** GOALS **
1 – In the Hermes conference writeup, why did the writer skip the after-conference dinner?
2 – Write a continuation of the Hermes conference writeup that begins right after its final sentence.
## start PASSAGE
And with that, I bring my writeups to a close.  I intended to go to the after-conference dinner with the presenters and other attendees, but it was starting to rain pretty bad and was only going to get worse, so I figured it’d be better to leave sooner rather than later.  Two hours later, and I was home, making offerings to Hermes in thanks for a safe, highly informative, and exceedingly excellent time in Charlottesville.  The conference has given me so much more knowledge to work with, and has put me in contact with so many amazing experts who really know their shit.  Athanassios Vergados, for instance, has recently published his A Commentary on the Homeric Hymn to Hermes, described as “magisterial” and “the definitive word for our time” on the highly important hymn that was brought up time and time again throughout the conference (and I want it SO BAD); Ljuba Bortolani’s research on the PGM and its various cultural connections is something I’m going to be perusing thoroughly later (she also has fantastic taste in jewelry and rolls her own cigarettes, my heroine).  Hopefully, the compilation of papers will result in a single volume on Hermes from UVa; if so, you can bet your ass I’ll be talking about it and hawking it to anyone who has ears to listen.

More importantly, despite the brief durations of the talks, the conference really helped open my eyes to a lot of the things that I’ve missed out so far with Hermes or that I’ve only glossed over.  The points I brought up, though not indicative of the entire conference, are definitely the ones that stuck out strongest to me, and will help guide me in my future work with Hermes.  I’ve already got some research and ritual planning in my mind involving him, such as mapping out his many epithets as they can apply to, say, Qabbalah and the other planets or gods, and writing up a literature-backed Hermaic road-opening ritual.  I hope my paltry writeups,  which don’t do the presenters nor the presented justice in the least, have helped dispense at least a little of the material to you, dear reader.
## end PASSAGE
## start DATASET CONTENT
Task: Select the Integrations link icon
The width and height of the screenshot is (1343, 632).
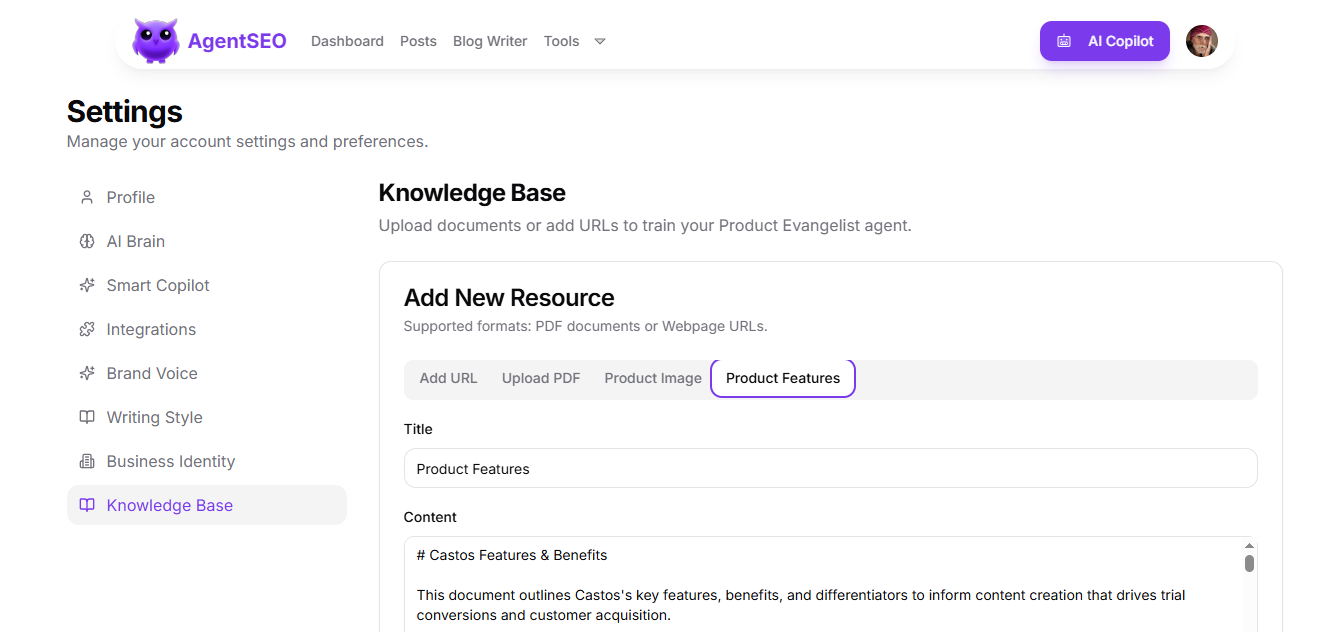Action: [87, 329]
## end DATASET CONTENT
** ANSWERS TO THE TASKS **
1 – It was starting to rain pretty badly and was only going to get worse, so the writer decided to leave sooner rather than later.

2 –
And now, to close all this out, I’ll honor Hermes one last way tonight with the shorter Homeric Hymn to Hermes:

I sing of Cyllenian Hermes,
the Slayer of Argos,
lord of Cyllene and Arcadia rich in flocks,
luck-bringing messenger of the deathless gods.

He was born of Maia,
the daughter of Atlas,
when she had made with Zeus,
a shy goddess she.

Ever she avoided the throng of the blessed gods and lived in a shadowy cave,
and there the Son of Cronos used to lie with the rich-tressed nymph at dead of night,
while white-armed Hera lay bound in sweet sleep:
and neither deathless god nor mortal man knew it.

And so hail to you, Son of Zeus and Maia;
with you I have begun:
now I will turn to another song!
Hail, Hermes, giver of grace, guide, and giver of good things!

5 responses

  1. Pingback: Hermes and the Other Gods in Mathesis | The Digital Ambler

  2. Pingback: Notes on Hermes from Polyphanes | The Boukoleon

  3. “It would seem like Mercury started appearing on shops due to his role as a god of commerce, but it could be equally as likely that he became a god of commerce because he started appearing on storefronts.”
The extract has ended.